(Records)
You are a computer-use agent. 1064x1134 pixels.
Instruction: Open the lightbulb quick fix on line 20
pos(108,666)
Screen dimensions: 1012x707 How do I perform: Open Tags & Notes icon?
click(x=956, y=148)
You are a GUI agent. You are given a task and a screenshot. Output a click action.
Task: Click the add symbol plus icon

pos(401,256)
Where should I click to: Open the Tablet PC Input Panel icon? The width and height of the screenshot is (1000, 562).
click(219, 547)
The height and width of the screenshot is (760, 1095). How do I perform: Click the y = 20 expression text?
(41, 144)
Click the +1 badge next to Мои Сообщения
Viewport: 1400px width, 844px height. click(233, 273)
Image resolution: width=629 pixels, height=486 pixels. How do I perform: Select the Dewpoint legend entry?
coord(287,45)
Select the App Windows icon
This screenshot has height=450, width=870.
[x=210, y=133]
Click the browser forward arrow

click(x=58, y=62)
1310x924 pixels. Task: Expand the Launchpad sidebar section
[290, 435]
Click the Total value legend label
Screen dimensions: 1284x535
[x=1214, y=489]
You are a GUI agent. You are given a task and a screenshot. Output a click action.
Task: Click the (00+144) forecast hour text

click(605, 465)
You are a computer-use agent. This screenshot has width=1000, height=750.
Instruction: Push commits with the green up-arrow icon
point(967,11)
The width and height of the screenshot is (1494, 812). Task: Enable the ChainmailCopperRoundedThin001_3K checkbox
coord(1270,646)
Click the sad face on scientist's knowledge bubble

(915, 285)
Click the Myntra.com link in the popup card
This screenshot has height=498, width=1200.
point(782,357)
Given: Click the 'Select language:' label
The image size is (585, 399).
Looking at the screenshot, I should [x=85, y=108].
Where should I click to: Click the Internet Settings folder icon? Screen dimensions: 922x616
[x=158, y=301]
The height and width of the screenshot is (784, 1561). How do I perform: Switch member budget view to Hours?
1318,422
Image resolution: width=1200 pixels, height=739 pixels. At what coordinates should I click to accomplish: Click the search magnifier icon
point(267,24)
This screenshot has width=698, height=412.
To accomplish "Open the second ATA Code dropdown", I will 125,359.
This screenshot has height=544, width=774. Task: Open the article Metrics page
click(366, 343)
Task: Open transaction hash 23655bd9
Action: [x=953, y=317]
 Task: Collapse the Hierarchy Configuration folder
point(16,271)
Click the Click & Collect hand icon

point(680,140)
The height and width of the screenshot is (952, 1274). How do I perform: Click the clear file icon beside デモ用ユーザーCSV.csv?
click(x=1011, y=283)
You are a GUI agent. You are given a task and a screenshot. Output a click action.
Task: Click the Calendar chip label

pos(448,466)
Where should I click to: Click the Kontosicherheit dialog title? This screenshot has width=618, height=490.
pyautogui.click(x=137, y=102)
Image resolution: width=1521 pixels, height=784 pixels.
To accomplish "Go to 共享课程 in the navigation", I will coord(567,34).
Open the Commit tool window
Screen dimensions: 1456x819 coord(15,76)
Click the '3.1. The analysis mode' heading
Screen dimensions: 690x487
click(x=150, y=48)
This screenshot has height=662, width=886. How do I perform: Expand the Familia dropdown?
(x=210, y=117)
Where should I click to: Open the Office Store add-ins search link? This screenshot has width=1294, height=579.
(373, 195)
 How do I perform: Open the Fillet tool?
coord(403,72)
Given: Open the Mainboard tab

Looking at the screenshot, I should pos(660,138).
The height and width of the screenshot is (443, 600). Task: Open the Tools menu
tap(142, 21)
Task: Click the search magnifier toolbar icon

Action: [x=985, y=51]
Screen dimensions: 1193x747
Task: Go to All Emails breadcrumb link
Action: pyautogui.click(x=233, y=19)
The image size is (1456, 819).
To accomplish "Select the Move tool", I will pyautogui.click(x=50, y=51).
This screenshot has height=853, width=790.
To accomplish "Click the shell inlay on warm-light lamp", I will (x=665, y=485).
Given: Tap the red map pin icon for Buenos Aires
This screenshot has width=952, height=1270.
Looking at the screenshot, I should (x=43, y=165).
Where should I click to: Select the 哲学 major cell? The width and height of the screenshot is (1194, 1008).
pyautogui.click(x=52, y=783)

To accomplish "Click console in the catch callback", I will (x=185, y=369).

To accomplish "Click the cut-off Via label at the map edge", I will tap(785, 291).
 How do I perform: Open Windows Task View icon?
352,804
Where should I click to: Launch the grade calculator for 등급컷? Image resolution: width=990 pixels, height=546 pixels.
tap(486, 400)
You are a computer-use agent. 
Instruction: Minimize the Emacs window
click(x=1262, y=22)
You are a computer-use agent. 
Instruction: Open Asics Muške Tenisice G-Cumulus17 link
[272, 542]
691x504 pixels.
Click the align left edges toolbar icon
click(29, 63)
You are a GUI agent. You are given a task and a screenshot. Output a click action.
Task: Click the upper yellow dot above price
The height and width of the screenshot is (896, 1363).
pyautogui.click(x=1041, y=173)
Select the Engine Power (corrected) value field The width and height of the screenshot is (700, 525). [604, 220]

PROBLEM DESCRIPTION:
Report each line of the records above that contains the string "Instruction". Matches are case-sensitive.

REPLY TO THE TASK:
Instruction: Open the lightbulb quick fix on line 20
Instruction: Push commits with the green up-arrow icon
Instruction: Minimize the Emacs window
Instruction: Open Asics Muške Tenisice G-Cumulus17 link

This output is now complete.